Please rewrite the part of the entries that opens with the line containing "Viewport: 718px width, 357px" and closes with the line containing "click(x=50, y=309)", changing "thumbnail" to "preview" and leaving everything else unchanged.

* _Exercise data_
┄┄┄┄┄┄┄┄┄┄

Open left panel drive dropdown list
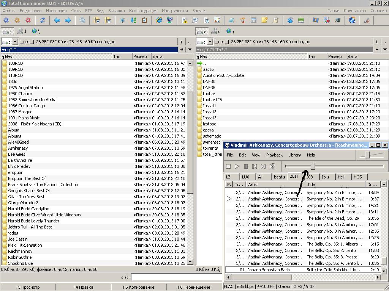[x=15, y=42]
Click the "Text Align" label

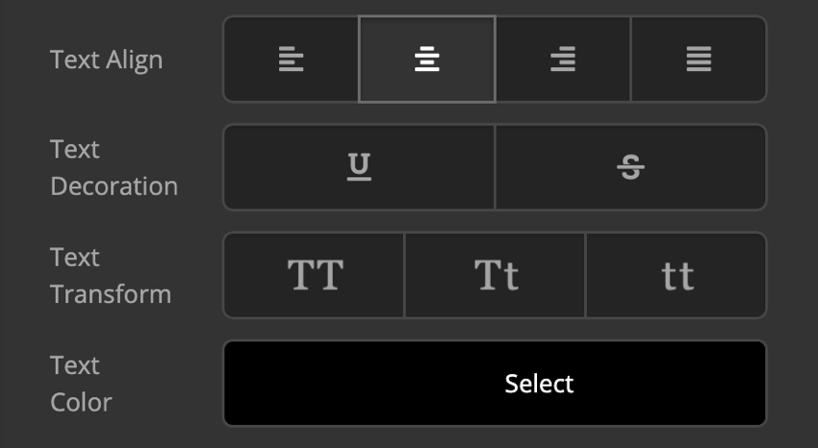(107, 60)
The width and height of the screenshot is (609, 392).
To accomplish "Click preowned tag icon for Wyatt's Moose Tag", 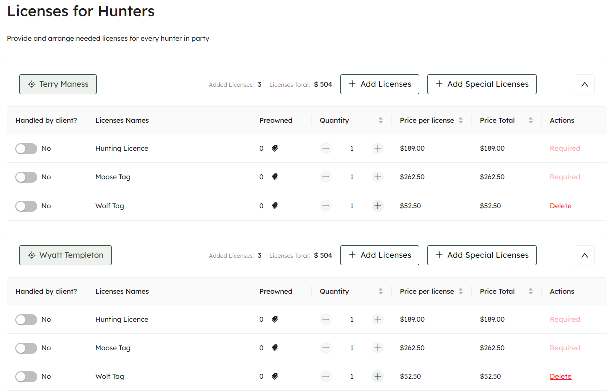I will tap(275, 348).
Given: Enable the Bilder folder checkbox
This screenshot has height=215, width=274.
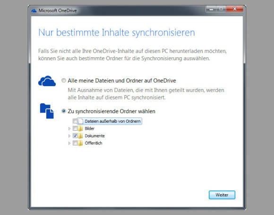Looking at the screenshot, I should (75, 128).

┄┄┄┄┄┄┄┄┄┄

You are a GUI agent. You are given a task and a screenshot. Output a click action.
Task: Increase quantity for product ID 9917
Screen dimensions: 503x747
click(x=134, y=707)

┄┄┄┄┄┄┄┄┄┄

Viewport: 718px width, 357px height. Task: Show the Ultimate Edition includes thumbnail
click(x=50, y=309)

┄┄┄┄┄┄┄┄┄┄

* _Final result_
Viewport: 718px width, 357px height. Task: Show the Ultimate Edition includes preview
click(x=50, y=309)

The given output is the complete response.